Yo-Chi
- Type: Private
- Industry: Chain restaurant Franchise
- Founded: Melbourne, Australia in 2012; 14 years ago
- Founder: Manny Stul Paul Solomon
- Number of locations: 70 (March 2026)
- Area served: Australia, Singapore
- Key people: Oliver & Riley Allis (co-owners)
- Products: Frozen yogurt Toppings
- Website: yochi.com.au

= Yo-Chi =

Australian chain of frozen yogurt restaurants

Yo-Chi is an Australian frozen yogurt franchise providing self-serve frozen yogurt. Opening its first store in 2012, following slow growth and two acquisitions, the chain has experienced rapid growth in the 2020's, with the brand being particularly popular amongst Generation Z.

==History==
Yo-Chi's first store opened in September 2012, in the inner Melbourne suburb of Balaclava.

In 2018, Yo-Chi was sold to chef and television personality George Calombaris, under his company MAdE Establishment Group.

In 2020, following Calombaris' establishment going into voluntary administration, where Yo-Chi was the only part to survive, it was then sold to Oliver & Riley Allis, sons of Boost Juice founder Janine Allis. The brothers were just 23 and 21 years old respectively at the time of the sale. There were only four locations at the time.
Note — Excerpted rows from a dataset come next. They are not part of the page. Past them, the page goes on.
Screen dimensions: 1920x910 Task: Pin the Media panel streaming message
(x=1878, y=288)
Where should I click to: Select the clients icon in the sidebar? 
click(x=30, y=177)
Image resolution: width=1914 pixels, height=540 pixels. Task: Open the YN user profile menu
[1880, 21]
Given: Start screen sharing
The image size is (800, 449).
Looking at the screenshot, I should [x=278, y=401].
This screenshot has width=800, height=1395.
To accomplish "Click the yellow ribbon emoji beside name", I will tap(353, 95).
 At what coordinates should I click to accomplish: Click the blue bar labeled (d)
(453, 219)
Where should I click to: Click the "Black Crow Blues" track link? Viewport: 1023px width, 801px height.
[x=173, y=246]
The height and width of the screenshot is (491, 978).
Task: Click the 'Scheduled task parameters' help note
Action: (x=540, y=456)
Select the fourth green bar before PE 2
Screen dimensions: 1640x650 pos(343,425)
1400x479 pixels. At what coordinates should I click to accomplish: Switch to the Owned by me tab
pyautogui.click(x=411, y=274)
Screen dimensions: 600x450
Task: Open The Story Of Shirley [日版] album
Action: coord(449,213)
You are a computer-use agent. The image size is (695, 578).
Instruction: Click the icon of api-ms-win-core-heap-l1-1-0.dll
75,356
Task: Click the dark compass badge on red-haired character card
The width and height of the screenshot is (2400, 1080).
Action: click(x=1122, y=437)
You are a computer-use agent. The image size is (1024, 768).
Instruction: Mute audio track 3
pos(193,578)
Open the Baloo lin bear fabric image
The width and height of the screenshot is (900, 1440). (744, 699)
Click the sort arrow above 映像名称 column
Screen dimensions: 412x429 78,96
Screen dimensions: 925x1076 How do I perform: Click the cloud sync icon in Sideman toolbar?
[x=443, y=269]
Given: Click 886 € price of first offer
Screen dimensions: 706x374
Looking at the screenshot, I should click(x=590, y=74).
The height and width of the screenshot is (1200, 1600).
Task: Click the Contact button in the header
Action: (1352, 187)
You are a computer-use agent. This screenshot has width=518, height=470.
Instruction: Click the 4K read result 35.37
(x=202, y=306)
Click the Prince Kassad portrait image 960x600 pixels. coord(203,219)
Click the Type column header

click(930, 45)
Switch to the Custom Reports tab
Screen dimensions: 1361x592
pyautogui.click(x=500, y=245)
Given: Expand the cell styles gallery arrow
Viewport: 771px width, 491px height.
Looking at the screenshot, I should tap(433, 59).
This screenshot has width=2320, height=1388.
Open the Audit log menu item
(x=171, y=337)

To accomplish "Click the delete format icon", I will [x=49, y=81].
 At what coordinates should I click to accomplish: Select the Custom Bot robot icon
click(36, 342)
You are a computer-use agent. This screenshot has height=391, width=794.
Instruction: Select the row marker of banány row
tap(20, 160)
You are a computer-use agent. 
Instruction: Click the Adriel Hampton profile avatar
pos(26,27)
Under the Allis family, the number of stores have rapidly increased, opening their 30th store in June 2024, having 43 locations by March 2025, 53 by June 2025, 56 by August 2025, and opening their 70th store in March 2026.

In August 2025, Yo-Chi began their international expansion, opening a store in Singapore and their first UK store in London's Notting Hill in 2026.